What’s occurred in the fantasy and science fiction field over the last decade, and has recently trickled into YA is this: there’s a few active book bloggers who are extremely negative, extremely bitter, and scream at people if the book doesn’t match what their utopia worldview of phony skin-deep diversity looks like. These book bloggers have armies of readers ready to go onto a book’s amazon or goodreads page and torch the author and work with fake reviews without even having read the book.

Publishers, attempting to be business-minded, met this shrieking with a smile, trying to get good reviews out of this cabal for their books, promising and virtue signalling that they will make a “commitment to diversity.” You started seeing calls for women and minority authors more often, and then projects where only women and minorities were invited to work on projects. At first it was a “hey, we’re just giving equal representation” concept, which was innocuous enough, but the road to hell is paved with good intentions. As time went on, the innocuous publishers were replaced with some of these more rabid people from the book blogosphere in editorial decisions, and the entire industry came to a point where it actively attempts to blackball and discriminate against white, male, Christian or Conservative authors. If you’re a mix of those, your chances of being published diminish significantly — if you’re all of them, consider yourself blackballed.

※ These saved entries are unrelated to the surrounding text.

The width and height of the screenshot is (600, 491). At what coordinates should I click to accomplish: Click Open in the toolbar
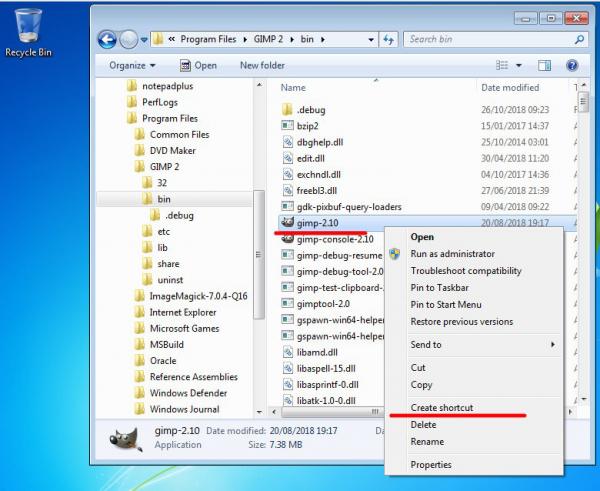pos(198,65)
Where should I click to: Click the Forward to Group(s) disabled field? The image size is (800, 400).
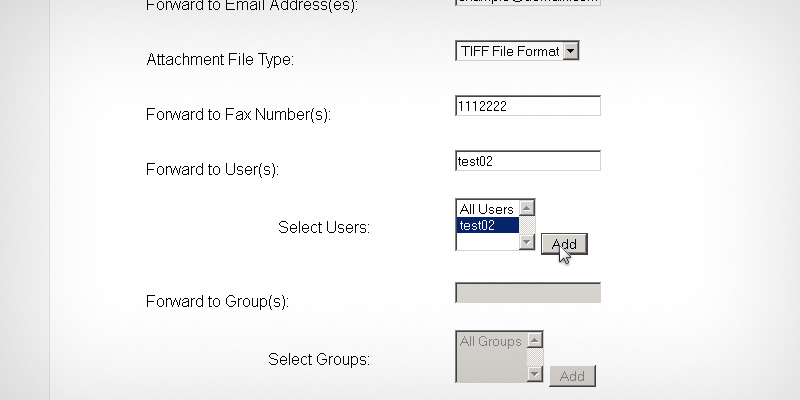pos(527,293)
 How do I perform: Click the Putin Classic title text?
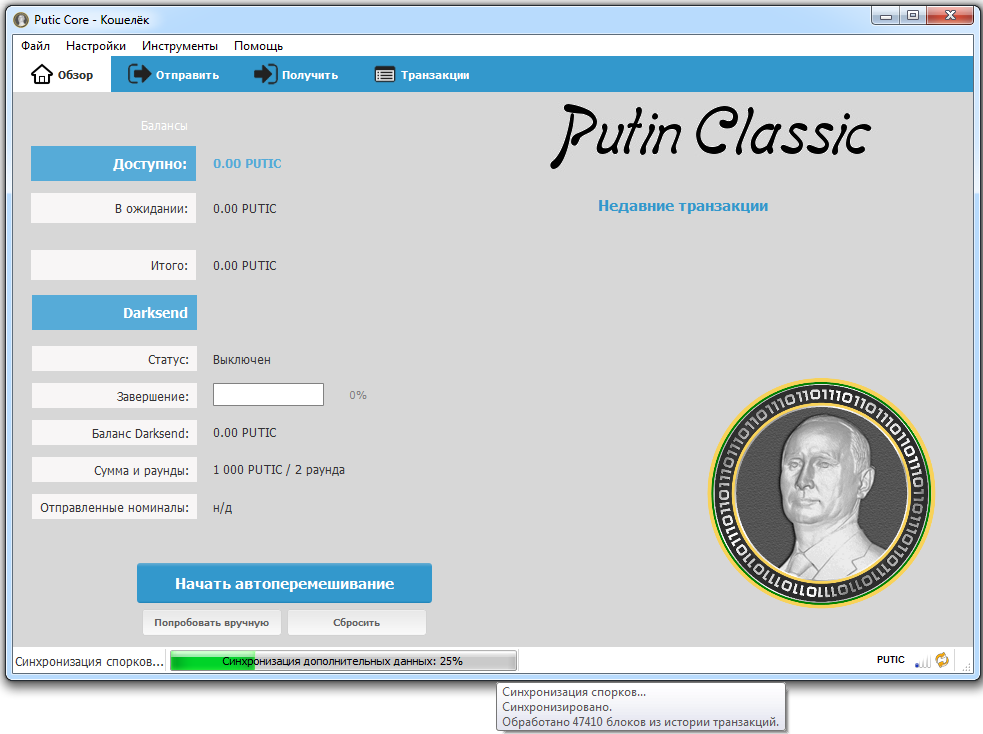coord(711,136)
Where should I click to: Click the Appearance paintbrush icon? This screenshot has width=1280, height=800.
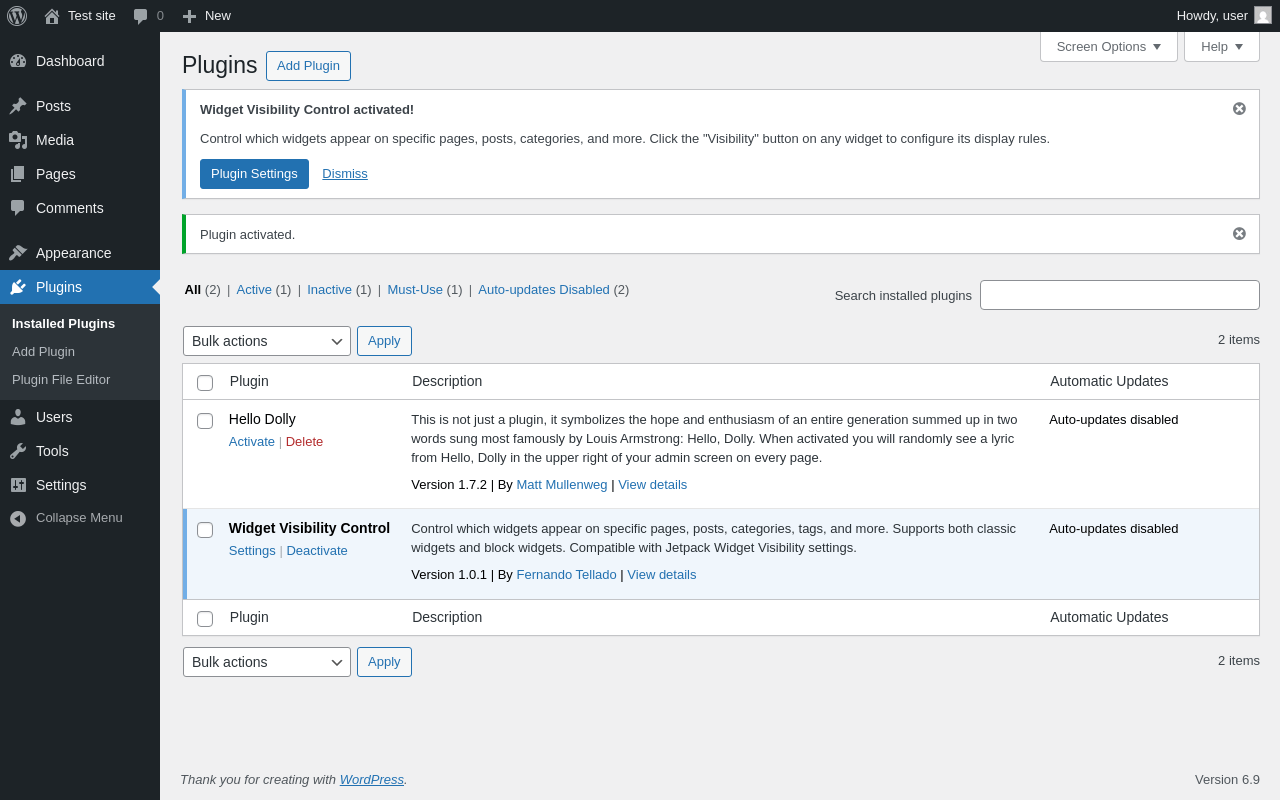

In content itself, the conversation shifted in the last year away from one of “you should include a diverse representation of characters”, which I always found to be fine. Depending on your world, it makes sense to have the people you’d see in a day to day environment now in the future extrapolated. I take exception with putting token representation into historical fiction or alt-history, as it comes across as really forced and it’s inaccurate, but for visions of the future, having different characters from different backgrounds feels natural. I feel like Firefly accomplished this without sounding preachy, and created a cool setting with it, for example.

But now it’s “you’re culturally appropriating.” Now a white Christian writer isn’t allowed to put those cultures in the work, but simultaneously their work is constantly being hammered as “not representative enough.” It’s not about actual content anymore, it’s about censoring a certain class of individuals listed above. And that’s where this is dangerous.

A writer should be able to write what they want. If you want to write a message, do it. If you want to write about other cultures, do it. If you want to make the villain in your book an allegory for Muslim terrorists, that is just as valid as every villain being a type-A white male that we see in almost every book and film these days. Most of the time fiction isn’t about a message, and one’s overly-read into it to the point where it’s absurd. I took a lot of flack for being “too anti-corporate” in my debut novel for example, to the point where I had people calling me a fraud for actual my political/religious identity. That’s a prime example of reading too much into a villain (though I mean… big corporations are pretty bad, that’s kinda the point of this article too!).

I don’t believe in censoring myself, and I don’t want other writers to censor themselves either. It’s very easy to see how this creeps in from “you must have representation” to “you can’t write about that culture because you’re appropriating!” These mandatory diversity ploys aren’t concerned with actual diversity at all, but with forcing social justice politics into every aspect of our lives. There’s a reason that in the science fiction elite spheres you don’t see many Hispanic writers for instance. If you think it’s because Big Publishing underrepresents Hispanics intentionally, you’re dead wrong. It’s because the biggest name hispanic authors are all politically conservative, and that doesn’t fit their narrative agenda. The applause for “diversity” only applies to those who play up their identity grievances with the right politics.

The only way to put a stop to this is to mock the concept of sensitivity readers. Mock the concept of cultural appropriation. If you think about it — all cultures appropriate, that’s how culture works. You take what is good for your society from the zeitgeist around you and extrapolate on it. That’s what fiction is. Instead of fretting, openly and unabashedly culturally appropriate and be insensitive in your work.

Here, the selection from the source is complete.